各インダストリーの専門家1400人を対象とした同調査によると、AIプロジェクトの最大の障害は「予算の制約」や「スキルの不足」「コンピューティングの可用性」だ。加えて規制上の懸念やインフラの制約にも直面していることが分かった。
さらに5社中4社以上がプロジェクト遅延の主要因として「GPU不足」を挙げており、3分の1以上の企業が遅延期間は3カ月から半年におよぶ。
各企業リーダーはこうしたさまざまな障害に直面し、幻滅感が高まる中でも、前向きにAIプロジェクトの目標達成に挑む姿勢を崩していない(注2、3)。

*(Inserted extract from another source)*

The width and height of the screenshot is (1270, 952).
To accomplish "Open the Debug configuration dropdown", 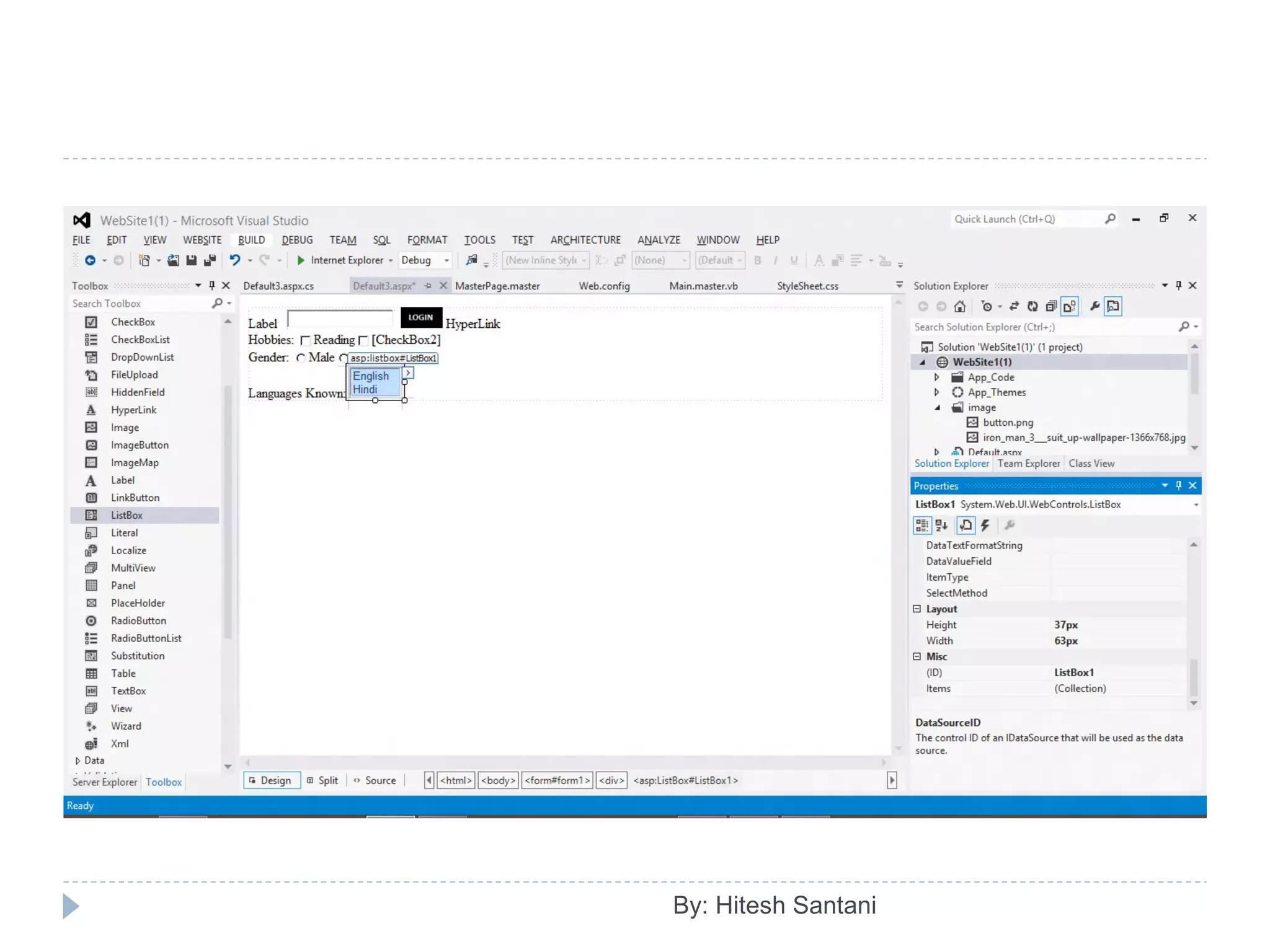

CIO(最高情報責任者)は、プロジェクトの失敗や遅延の全てが最悪のシナリオを意味するわけではないことを理解している(注4)。障害にぶつかることは、企業にとってより優れたコスト効率の高い解決策や進むべき道を見つけるチャンスにもなる(注5、6)。ただし、障害に直面した企業は軌道修正すべきか、それとも撤退すべきかを決断しなければならない。
実はほとんどの企業は課題があるにもかかわらず、AIへの取り組みを強化する選択をしていることが明らかになっている。2024年、CIOは「導入スピード」や「コンプライアンス要件」「ベンダーの契約」などをより慎重に見極めながら戦略を磨き上げた(注7)。Gartnerは、主に企業のAI実行環境の強化を背景にソフトウェアやデータセンター、デバイスへの支出が前年比2桁増を見込む(注8)。
こうした動向に加えて2025年にはAIエージェントの導入も進めようとしている(注9)。AIエージェントの導入に当たり、セキュリティやガバナンスを強化する必要があるが、CIOは尻込みしていない。Boston Consulting Groupの調査によると、3分の2の企業がすでにAIエージェントの利用を検討している。
(注1)How can we make AI accessible to all?(Civo)
(注2)ROI remains elusive for enterprise AI plans despite progress(CIO Dive)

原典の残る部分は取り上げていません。